Despite her struggles, Camacho will walk across the stage today with the rest of her 2012 Lake Tahoe Community College class and pick up her associate degree. Camacho shares a distinction from the majority of this year’s 174 graduates; she is also a member of the first class of “TRiO” students to graduate from LTCC. TRiO, a U.S. Department of Education grant program, targets students whose parents did not earn a degree from a four-year school, low-income students and students with disabilities. The program offers priority registration, additional counseling services, peer mentoring and tutoring, and special workshops. LTCC has successfully applied for and obtained three TRiO grants since spring 2011.
Camacho, who will transfer to Sacramento State University in the fall to work on her bachelor’s in deaf studies, said TRiO provided the help she needed to reach her goals.
“My peer mentor was always there for me,” Camacho said. “TRiO helped with progress reports during the quarter.
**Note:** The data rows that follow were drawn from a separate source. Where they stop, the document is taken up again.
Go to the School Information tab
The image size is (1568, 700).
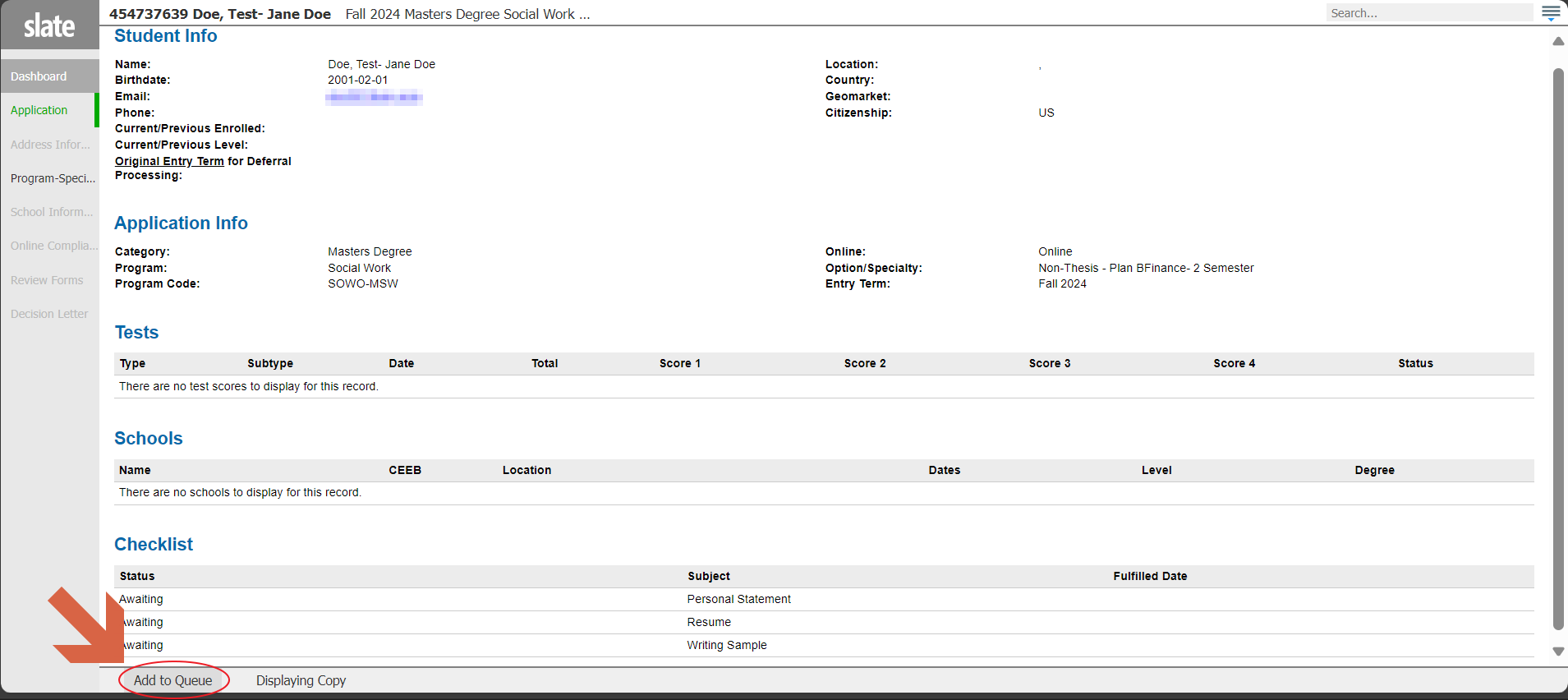coord(51,212)
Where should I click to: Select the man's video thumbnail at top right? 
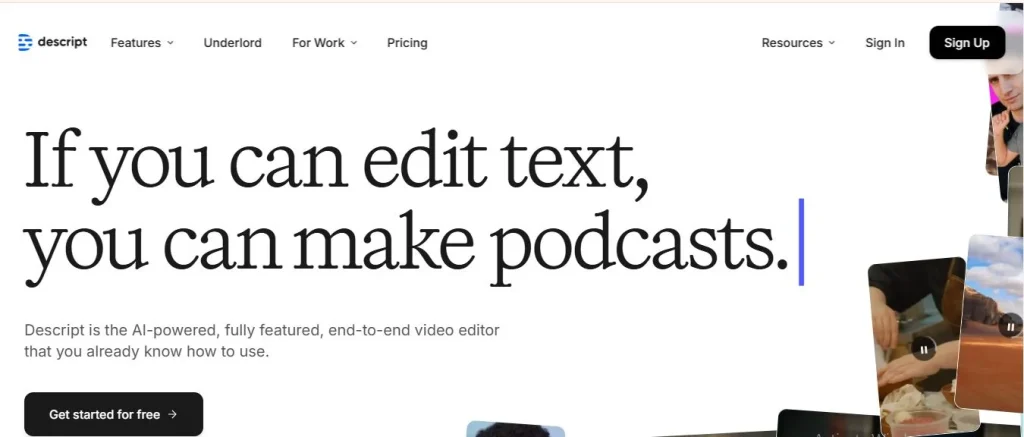[1005, 110]
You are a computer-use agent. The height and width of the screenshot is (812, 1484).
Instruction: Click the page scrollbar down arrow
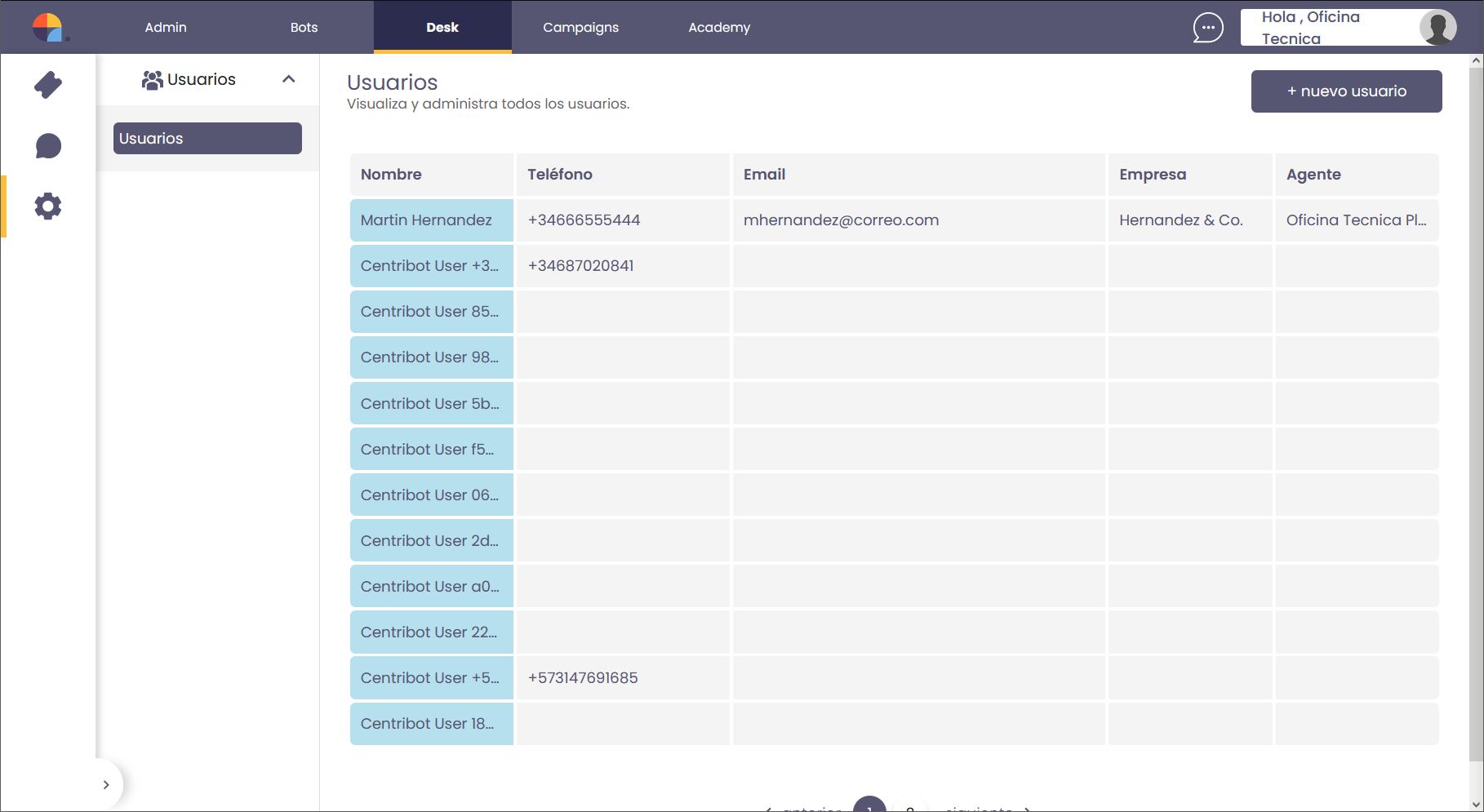[1476, 804]
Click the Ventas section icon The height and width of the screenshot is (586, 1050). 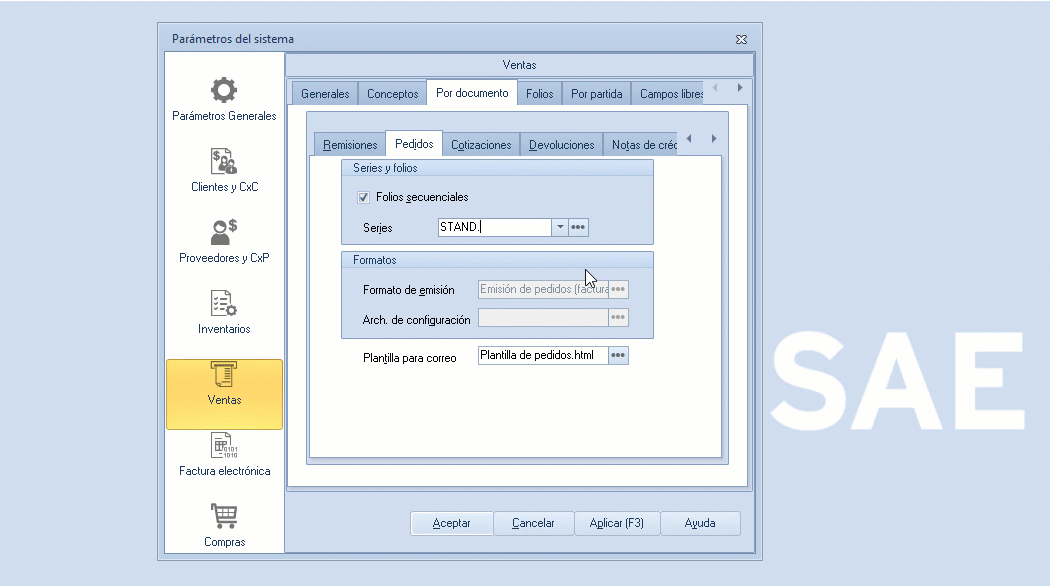click(x=224, y=375)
It’s a great thing to get to see your grades and where you’re at so you know what you need to achieve and where you maybe need to put in some extra work. It was an amazing feeling when I ended up getting a B in statistics. I am very excited to say I have an A.A. degree.”
After attending student orientation this month at Sacramento State, Camacho said she is going to miss LTCC’s personal touch.
“I’m definitely going to miss the campus being so small and knowing where everything is. That campus is so big,” she said with a smile.
Erin Escotto told TRiO staff that she decided to return to school in 2009 when her 13-year-old son asked her for help with his algebra home work and she couldn’t help him.
“It was then I understood how much my son looked up to me for so many things,” Escotto explained. “I needed to set a great example for him and be able to help him with his school work. I needed to show him how important it is to be a college graduate.”
Escotto is graduating this year with honors with three associate’s degrees in criminal justice. A single mom and older returning student, Escotto said TRiO provided her “the wonderful cheerleaders” she needed to make it through school.
“They brought my confidence level from zero to 100,” she said. “Just the time they gave me was priceless. The referrals for all the programs at the campus were a life-saver.”
Escotto and Camacho are recipients of the TRiO Student Support Services grant that is currently serving 140 students. The college also has people in place at South Tahoe Middle School and South Tahoe High School administering the TRiO Educational Talent Search grant that targets low-income and/or potential first-generation college students and helps prepare and motivate them to complete middle school and high school and go on to college. LTCC received word in May that it would also receive the TRiO Upward Bound grant, which targets similar high school students and helps them prepare for college by providing academic instruction in mathematics, laboratory sciences, composition, literature and foreign languages. If you or someone you know is interested in applying for one of these TRiO programs, please contact us for more information: Lake Tahoe Community College 541-4660, ext. 741, South Tahoe Middle School at 541-6404 ext.237, or South Tahoe High School at 541-4111, ext. 400.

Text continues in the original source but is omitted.